COMP 110-001, Introduction to Programming

Spring 2008

Ms. Tabitha Peck , Sitterson 323

M W F 3:00-3:50 tpeck(at) , x843-7431
Philips Hall 367
Office Hours, Sitterson Hall 006 W 4:00-5:00, F 2:00-3:00

  Course Schedule    Assignment Information  

This course is an introduction to computer programming. The primary goal is to teach you problem-solving; algorithms and their design; and fundamental programming skills. We will use the Java programming language. At the end of this course you should clearly understand fundamental programming constructs, be able to design and write basic computer programs in Java and apply your knowledge to other programming languages.

Methods of Instruction

Students will attend semi-weekly lectures (Mo-We, 3:00-3:50 PM, in PH 367) and attend Friday recitations (3:00-3:50, in PH 367). There will reading assignments and weekly computer programming assignments, some building on previous assignments. There will be written mid-term and final exams.

Late Policy

Late assignments will not be accepted for credit. Each student has free three late days, which may be used at any time and in any combination. Unused late days are each worth 2 extra credit points on the final exam.

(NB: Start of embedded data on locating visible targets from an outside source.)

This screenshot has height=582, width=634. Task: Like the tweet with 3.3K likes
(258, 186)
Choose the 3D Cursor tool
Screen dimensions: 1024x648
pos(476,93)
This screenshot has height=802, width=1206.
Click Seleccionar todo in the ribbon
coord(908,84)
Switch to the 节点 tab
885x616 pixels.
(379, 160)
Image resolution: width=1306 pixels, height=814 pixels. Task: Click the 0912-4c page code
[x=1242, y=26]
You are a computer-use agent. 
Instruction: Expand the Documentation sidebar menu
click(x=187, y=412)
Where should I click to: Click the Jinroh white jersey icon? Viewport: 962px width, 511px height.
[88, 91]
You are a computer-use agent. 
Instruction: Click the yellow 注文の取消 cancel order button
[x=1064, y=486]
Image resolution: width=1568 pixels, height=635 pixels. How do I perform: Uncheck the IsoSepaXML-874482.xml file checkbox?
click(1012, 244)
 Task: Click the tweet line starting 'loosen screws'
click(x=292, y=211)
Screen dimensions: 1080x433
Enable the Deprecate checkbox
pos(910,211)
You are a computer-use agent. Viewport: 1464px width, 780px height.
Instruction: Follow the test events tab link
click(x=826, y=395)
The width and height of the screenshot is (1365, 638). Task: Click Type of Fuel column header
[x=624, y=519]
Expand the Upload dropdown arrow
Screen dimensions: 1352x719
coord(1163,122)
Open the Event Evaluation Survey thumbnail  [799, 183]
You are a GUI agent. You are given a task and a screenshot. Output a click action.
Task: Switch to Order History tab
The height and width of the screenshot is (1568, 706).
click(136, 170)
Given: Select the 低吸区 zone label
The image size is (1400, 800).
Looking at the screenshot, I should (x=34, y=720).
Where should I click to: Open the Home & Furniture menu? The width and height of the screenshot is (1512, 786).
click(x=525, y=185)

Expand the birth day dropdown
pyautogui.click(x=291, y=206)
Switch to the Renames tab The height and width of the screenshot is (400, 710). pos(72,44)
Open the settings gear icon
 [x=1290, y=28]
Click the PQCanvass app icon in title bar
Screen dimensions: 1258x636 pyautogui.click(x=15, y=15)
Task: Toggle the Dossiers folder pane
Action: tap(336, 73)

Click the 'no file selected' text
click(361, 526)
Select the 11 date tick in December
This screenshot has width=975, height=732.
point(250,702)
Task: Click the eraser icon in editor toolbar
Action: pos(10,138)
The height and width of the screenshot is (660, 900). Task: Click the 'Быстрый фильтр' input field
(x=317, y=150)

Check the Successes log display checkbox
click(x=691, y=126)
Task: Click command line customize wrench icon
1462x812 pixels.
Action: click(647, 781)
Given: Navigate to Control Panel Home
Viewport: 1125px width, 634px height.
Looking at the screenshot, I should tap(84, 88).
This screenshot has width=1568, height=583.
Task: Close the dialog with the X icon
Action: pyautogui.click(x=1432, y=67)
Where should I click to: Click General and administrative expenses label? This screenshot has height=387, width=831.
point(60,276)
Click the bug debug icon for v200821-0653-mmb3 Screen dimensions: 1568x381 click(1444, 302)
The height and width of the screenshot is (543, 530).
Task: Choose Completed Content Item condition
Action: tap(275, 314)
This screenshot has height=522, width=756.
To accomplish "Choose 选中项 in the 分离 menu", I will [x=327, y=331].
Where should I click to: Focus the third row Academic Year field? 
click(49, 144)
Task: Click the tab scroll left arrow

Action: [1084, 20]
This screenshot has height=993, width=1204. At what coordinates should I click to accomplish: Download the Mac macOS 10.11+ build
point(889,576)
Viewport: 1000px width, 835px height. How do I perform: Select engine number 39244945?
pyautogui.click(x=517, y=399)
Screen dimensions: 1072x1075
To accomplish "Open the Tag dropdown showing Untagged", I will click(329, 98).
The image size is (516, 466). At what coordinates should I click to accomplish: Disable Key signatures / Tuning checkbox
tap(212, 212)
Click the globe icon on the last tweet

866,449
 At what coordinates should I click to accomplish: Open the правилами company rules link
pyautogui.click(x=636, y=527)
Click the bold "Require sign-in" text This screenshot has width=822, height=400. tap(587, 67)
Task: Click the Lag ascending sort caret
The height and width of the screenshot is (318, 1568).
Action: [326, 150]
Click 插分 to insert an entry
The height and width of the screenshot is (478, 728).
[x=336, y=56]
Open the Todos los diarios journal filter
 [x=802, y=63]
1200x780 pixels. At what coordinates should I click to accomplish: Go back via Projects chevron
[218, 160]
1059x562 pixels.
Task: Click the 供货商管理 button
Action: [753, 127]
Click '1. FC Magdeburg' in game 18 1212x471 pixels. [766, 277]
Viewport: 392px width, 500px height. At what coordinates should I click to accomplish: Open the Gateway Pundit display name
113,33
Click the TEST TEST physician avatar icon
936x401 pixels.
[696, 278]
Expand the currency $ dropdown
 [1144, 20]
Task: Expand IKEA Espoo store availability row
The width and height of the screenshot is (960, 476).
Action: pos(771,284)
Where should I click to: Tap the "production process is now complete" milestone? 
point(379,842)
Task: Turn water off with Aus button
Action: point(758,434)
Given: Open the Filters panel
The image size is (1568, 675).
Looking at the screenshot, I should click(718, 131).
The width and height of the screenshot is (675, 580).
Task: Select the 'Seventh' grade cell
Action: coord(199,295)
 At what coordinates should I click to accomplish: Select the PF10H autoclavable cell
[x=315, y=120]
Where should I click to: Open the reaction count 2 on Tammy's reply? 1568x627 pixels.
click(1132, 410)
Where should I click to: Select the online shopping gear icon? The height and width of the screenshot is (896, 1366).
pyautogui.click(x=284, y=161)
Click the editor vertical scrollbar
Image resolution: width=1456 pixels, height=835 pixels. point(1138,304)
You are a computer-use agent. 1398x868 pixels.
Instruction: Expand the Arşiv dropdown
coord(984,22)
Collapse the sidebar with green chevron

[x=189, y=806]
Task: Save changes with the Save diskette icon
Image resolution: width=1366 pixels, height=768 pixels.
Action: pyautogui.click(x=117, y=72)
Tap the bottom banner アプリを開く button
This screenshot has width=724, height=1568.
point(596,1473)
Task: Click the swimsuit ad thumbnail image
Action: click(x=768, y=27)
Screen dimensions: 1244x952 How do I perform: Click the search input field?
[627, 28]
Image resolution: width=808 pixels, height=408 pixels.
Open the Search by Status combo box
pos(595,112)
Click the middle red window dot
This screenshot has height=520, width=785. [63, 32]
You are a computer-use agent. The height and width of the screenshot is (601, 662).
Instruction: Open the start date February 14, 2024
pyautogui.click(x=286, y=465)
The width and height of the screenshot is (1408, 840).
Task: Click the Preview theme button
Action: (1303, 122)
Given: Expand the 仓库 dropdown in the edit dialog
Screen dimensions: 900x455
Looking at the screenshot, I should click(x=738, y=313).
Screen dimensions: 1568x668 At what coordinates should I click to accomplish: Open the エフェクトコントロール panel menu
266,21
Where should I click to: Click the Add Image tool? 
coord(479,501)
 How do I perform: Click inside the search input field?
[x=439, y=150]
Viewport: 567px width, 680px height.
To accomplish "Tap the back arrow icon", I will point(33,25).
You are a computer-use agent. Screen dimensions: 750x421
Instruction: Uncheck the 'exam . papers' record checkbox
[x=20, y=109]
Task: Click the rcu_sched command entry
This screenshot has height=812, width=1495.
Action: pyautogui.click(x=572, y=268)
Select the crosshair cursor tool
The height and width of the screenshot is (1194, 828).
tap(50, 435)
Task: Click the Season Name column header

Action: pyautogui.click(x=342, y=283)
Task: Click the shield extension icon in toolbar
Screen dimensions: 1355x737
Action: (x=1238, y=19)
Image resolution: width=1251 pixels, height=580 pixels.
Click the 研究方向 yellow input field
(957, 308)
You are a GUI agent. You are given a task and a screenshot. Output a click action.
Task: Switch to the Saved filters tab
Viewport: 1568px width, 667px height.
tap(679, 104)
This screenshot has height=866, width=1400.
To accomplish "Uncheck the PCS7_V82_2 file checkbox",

There will be an in-class written mid-term exam, and a written final exam during the (University) scheduled time slot. All of the material from the lectures, reading, and programming assignments are fair game for exams.


• 60% - Assignments
• 15% - Midterm
• 20% - Final
• 5% - Class Participation


Reading assignments cover the topic discussed in that day’s lecture. Read assignments before coming to class and be prepared to ask questions. Some assigned readings will not be covered in class unless questions are asked. You are responsible for all material in the assigned readings.

Self-Test Questions

These questions at the end of reading sections are a great way to study for exams and review reading material. Some questions will be covered in class.

Is COMP 110 For You?

  1. Although this course has no prerequisites, a basic background in math, especially algebra, is needed.
  2. I assume basic computer skills (eg., using a web browser, writing email, using word processing applications, downloading and installing software).
  3. If you are not comfortable using a computer, consider taking COMP 101 ("Power Tools for the Mind") before taking COMP 110.
  4. If you have previous programming experience, such as in a high school course, (especially, a Computer Science AP course) consider taking COMP 401 ("Foundations of Programming") instead. If you are interested in taking COMP 401 without taking COMP 110, please see me first.

Time Commitment
During the course of COMP 110, you will write several full Java programs. This can be a time-consuming process. Expect to spend 10-12 hours on each programming assignment (depending, of course, on the specific assignment). If you do not have this kind of time available to work on COMP 110, you may want to wait and take it in a later semester.

Textbook (required) Java: An Introduction to Problem Solving & Programming Fourth Edition
Walter Savitch,
ISBN: 0-13-149202-0

Registering for COMP 110

If the course is full and you want to take this class, please use the "waitlist" registration option (see the Registrar's Registration web page) and come to class on the first day. There are typically a lot of drop/adds at the start and so hopefully you will make it in.